Im Gegensatz zur mg und anderen, die die Kampagne als virtuell oder als BKA-Konstrukt abgetan oder als "Gemischtwarenladen" verspottet haben, halten wir die inhaltliche Breite und auch die Quantität der Aktionen für einen Erfolg und für eine Stärke der Kampagne.
Das, was uns vor allem gefehlt hat, ist die bereits angesprochene Bezugnahme auf andere Aktionen und vor allem die völlig ausgebliebene inhaltliche Diskussion über das politische Verhältnis der militanten und radikalen Linken zu antiimperialistischer und internationalistischer Politik und zu sozialen Kämpfen. Es ist wohl unstrittig, dass es hier einer inhaltlichen Neubestimmung bedarf. Wir können mit der Hand an der eigenen Nase feststellen, dass wir selbst auch keinen inhaltlichen Beitrag für eine Diskussion geliefert und uns auf die praktische Intervention beschränkt haben. Mehr war für uns nicht drin und vermutlich ging es anderen auch ähnlich. Einen Anfang für eine umfassende inhaltliche Neubestimmung linksradikaler Politik zu machen und neben der praktischen Aktion eine gruppenübergreifende Diskussion zu führen, wäre aus unserer Sicht aber auch das anspruchsvollste Ziel dieser militanten G-8-Kampagne gewesen.

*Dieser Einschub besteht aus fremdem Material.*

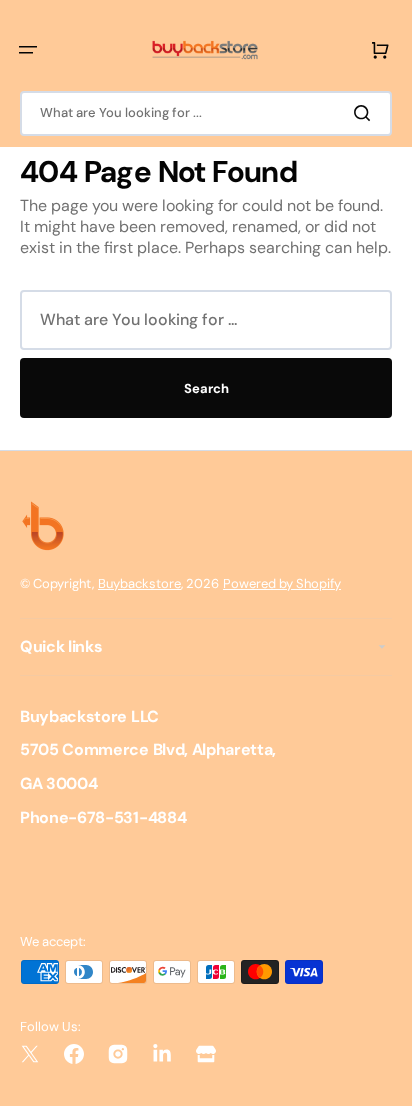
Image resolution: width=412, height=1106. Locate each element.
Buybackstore (139, 583)
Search (206, 388)
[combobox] (206, 113)
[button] (28, 50)
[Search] (366, 113)
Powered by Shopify (282, 583)
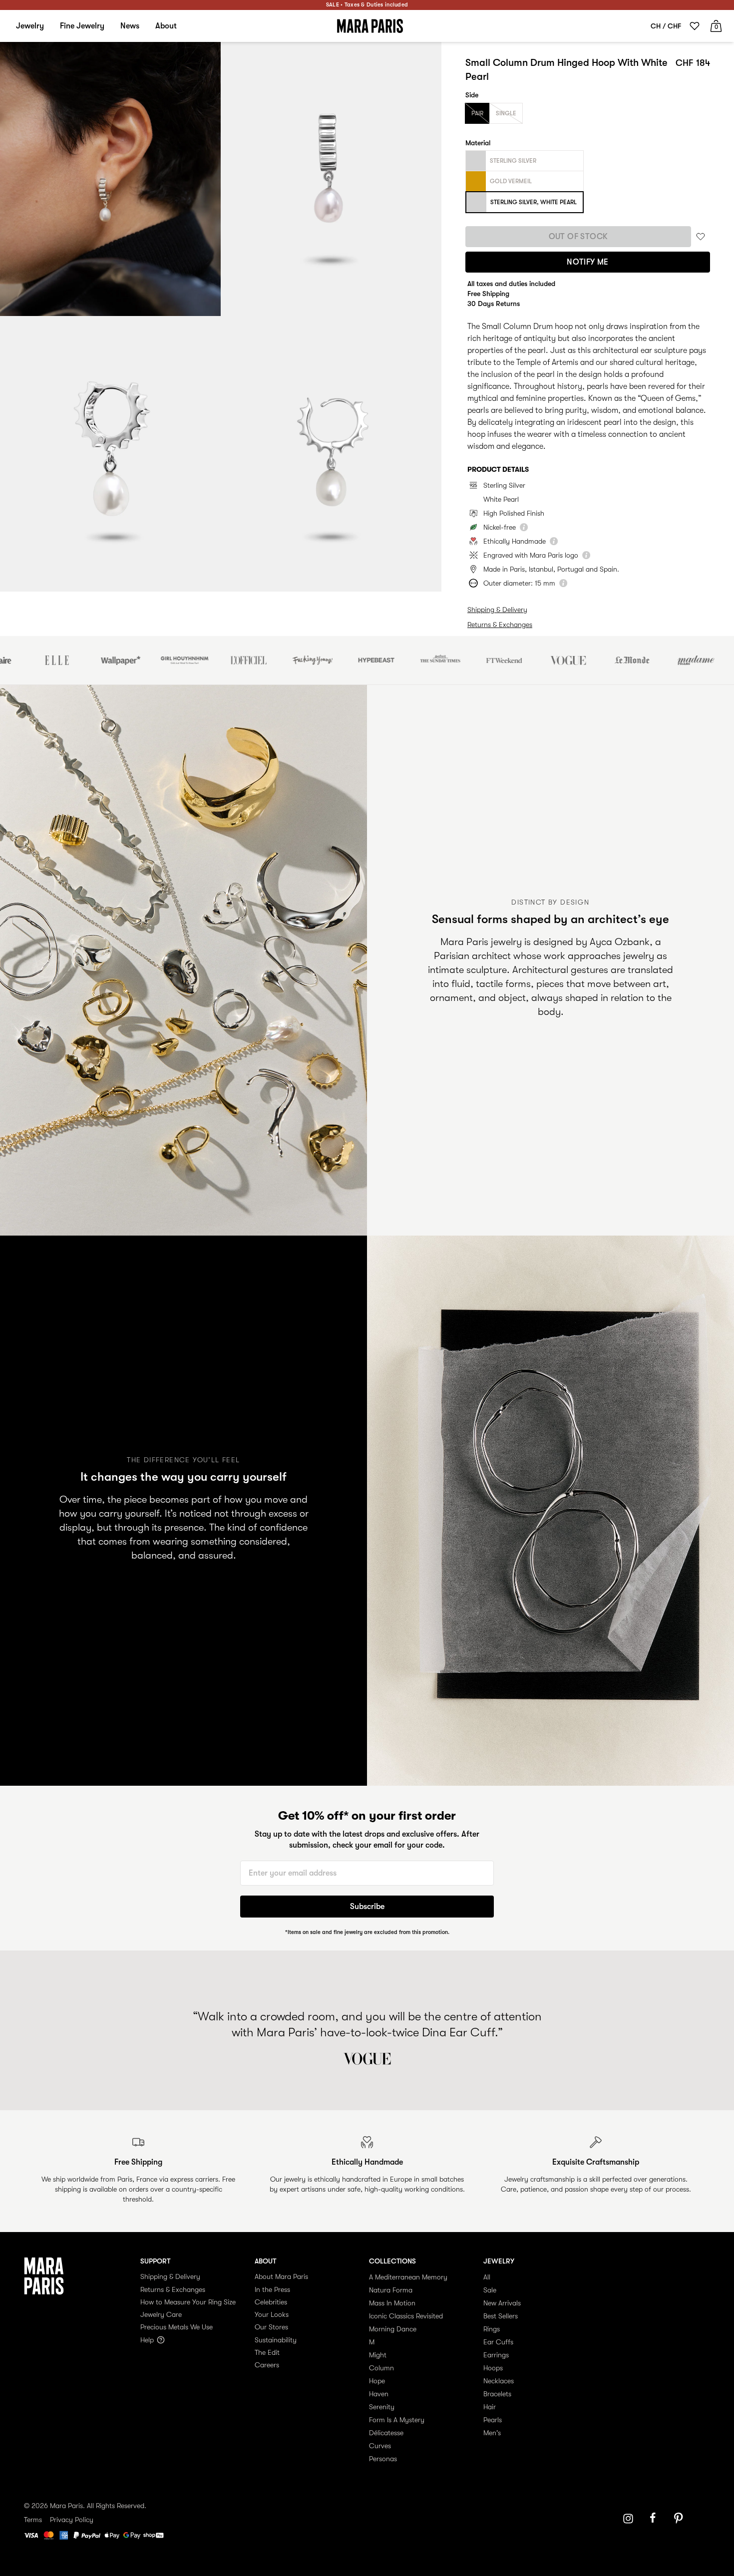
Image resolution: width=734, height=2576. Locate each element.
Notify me (588, 262)
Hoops (493, 2368)
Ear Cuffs (498, 2342)
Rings (491, 2329)
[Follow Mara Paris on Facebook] (656, 2519)
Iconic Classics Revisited (406, 2316)
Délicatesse (386, 2433)
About (166, 25)
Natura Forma (390, 2290)
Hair (489, 2407)
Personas (383, 2459)
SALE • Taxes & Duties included (367, 4)
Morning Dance (392, 2329)
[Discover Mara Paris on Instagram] (628, 2519)
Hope (377, 2381)
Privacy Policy (71, 2520)
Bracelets (497, 2394)
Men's (492, 2433)
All (486, 2277)
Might (377, 2355)
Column (381, 2368)
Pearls (492, 2420)
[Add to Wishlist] (700, 236)
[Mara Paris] (370, 26)
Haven (378, 2394)
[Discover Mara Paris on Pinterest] (680, 2519)
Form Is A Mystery (396, 2420)
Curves (380, 2446)
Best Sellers (500, 2316)
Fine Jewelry (82, 25)
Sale (489, 2290)
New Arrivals (502, 2303)
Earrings (496, 2355)
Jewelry (30, 25)
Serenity (381, 2407)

Ohne diese inhaltlichen Prozesse ist zwar eine weitergehende Perspektive militanter Politik nicht entwickelbar, ohne militante Aktionen bleibt aber die inhaltliche Diskussion nur verbal-radikaler Diskurs, Insofern haben wir uns für die praktische Intervention entschieden.
Trotz des Ausbleibens einer inhaltlichen Debatte bewerten wir es als positiv, dass der Vorschlag für eine praktische internationalistische Solidarität mit sozialen Kämpfen im Trikont in verschiedenen Aktionen aufgegriffen wurde. Dieses Themenfeld war viele Jahre eine Leerstelle linksradikaler Politik. Das Gleiche trifft auf die antikolonialistischen Initiativen gegen Deutsche Afrika Linie und Mirow, den Finanzstaatssekretär, zu. Für uns hat sich gezeigt, dass der Ansatz, im Rahmen der Anti-G8-Mobilisierung "globale Strukturen kapitalistischer Ausbeutung und imperialistischer Unterdrückung hier anzugreifen" (AUGUST), eine Vielzahl an praktischen Möglichkeiten eröffnet hat, das Terrain der Auseinandersetzung nicht auf den Tagungsort beschränken zu müssen. Diese taktische Option, den Angriff auch an anderen Orten zu führen, war möglicherweise auch eine Grundlage für das sogenannte Plan B-Konzept während der Gipfeltage. Es scheint aber leider kaum umsetzbar gewesen zu sein.
Neben der ausgebliebenen inhaltlichen Debatte ist auch der Vorschlag, Verbindungen zwischen sozialen Kämpfen in der BRD herzustellen fast resonanzlos geblieben. Es gab zwar Aktionen gegen die Wirtschaftsforschungsinstitute in Kiel, Berlin und Hamburg. Konkrete soziale Kämpfe wurden aber weder direkt aufgegriffen, noch nach Verbindungslinien gesucht. Hier scheint in der radikalen Linken nach dem Scheitern der Anti-Hartz-IV- und der Anti-Lidl-Kampagnen nicht mehr viel übrig geblieben zu sein, Verlaufe und Ergebnisse von den unterschiedlichen Kämpfen, die es gab und gibt (Opel Streik, Studiengebührenboykott, Telekomstreik, Widerstand gegen Privatisierungsprojekte staatlicher Infrastruktur- und Pursorgeeinrichtungen) zeigen deutlich, wie isoliert diese Auseinandersetzungen stattfinden und wie entsolidarisierend der gesellschaftliche Diskurs zu den Forderungen der (unmittelbar) Betroffenen läuft. Eine Solidarisierung anderer gesellschaftlicher Gruppen oder Interventionen von linksradikaler Seite bleiben so gut wie immer aus.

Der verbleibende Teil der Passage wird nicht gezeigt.